As a child's brain develops, a parent can see the strengths and weaknesses of what a child is able to learn and understand. Sometimes, however, a parent can become aware of glitches in the child's thinking processes. Some researchers now believe that the tendency to obsess or engage in a compulsion is very much the way a tic manifests from a nerve ending. There is no ability to control the behaviors once they have started and once the child has proceeded with the compulsion. From the viewpoint of researchers, the child's brain is literally spitting out information that 'does not compute.' Moreover, the disorder begins with worrying and/or fear. The behaviors (compulsions) are ways in which the child is seeking relief.

Obsessions are not uncommon and tend to run in families, even in those families who have a genetic predisposition to tics. Many of us can recall the experience of having to recheck the turning off of the stove or lights, even though we were certain that we had done so the first time.

However, for a child who has obsessive-compulsive disorder, one recheck is not enough to reassure him/her. Instead, the child does not glean reassurance from a recheck. They must repeat the action many more times than what their conscious thinking tells them is sufficient.

However, researchers have found that parents can aid children who have compulsions by not allowing the child to use avoidance as a method to relieve anxiety. Instead, researchers report that exposing the child to those things he fears can go along way to ending the compulsive behaviors.

As a note of caution, a parent should not attempt to help a child if the parent is feeling too emotionally frustrated with the slow progress that the child is experiencing. Instead, it is best to refer the child to a psychologist who is licensed and who has an expertise in obsessive-compulsive disorder. The psychologist can recommend a medication evaluation that could empower the child's efforts to let go of the compulsivity of behaviors.

Assuming that a parent is able to portray a neutral attitude, let us demonstrate how the use of non-avoidance could help the child. For instance, imagine again the child who washes hands 12 times after eating. In essence, the child has a fear of germs. Researchers would ask that the parent obtain a bowl filled with mud and encourage the child to dip hands in the mud. The child would be asked to limit handwashing for several minutes. Understandably, the child would be filled with anxiety. The parent would be encouraged to soothe the child with calming words but to delay handwashing. After several minutes, the child would be permitted to wash hands but to do so only once. The child would then be encouraged to describe his/her anxiety until it dissipated. Sometimes this step would require several attempts before the child would no longer have an urge to rewash his/her hands.

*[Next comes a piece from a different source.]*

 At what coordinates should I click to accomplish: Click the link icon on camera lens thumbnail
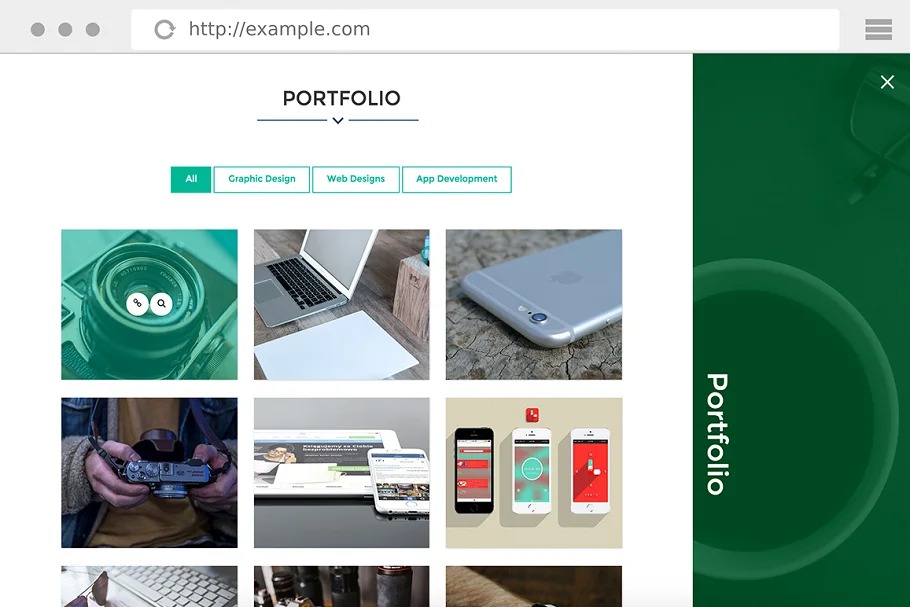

As can be easily noted by the example above, the intervention to prevent avoidance can be very draining for a parent; therefore, it is imperative to recognize parental intolerance for the child's frustration. As stated previously, professionally licensed psychologists are trained to help with this work and may be better able to cope with the child's reactions. Also, medications can also improve the child's ability to tolerate exposure to the items he fears.

For instance, in the case of the child who fears the parent dying, the child would be encouraged to not walk in a distorted way. The child could then express in a drawing or in a journal, all the thoughts and fears of not sidestepping cracks in the sidewalk. Eventually, the child would be able to see that his not walking in a sidestepping method did not murder his parental figure. Therefore, that clarity in thinking might alter the need for the compulsive behavior.

In conclusion, it needs to be stated that a child who has obsessive-compulsive disorder is not willfully rebelling against a caregiver's wishes. Truly, the child has a neurological issue that requires professional and compassionate approaches. Letting the child know that he/she is not insane nor without options can also go along way toward improving the situation. The family physician or pediatrician would know of a referral for further help if necessary.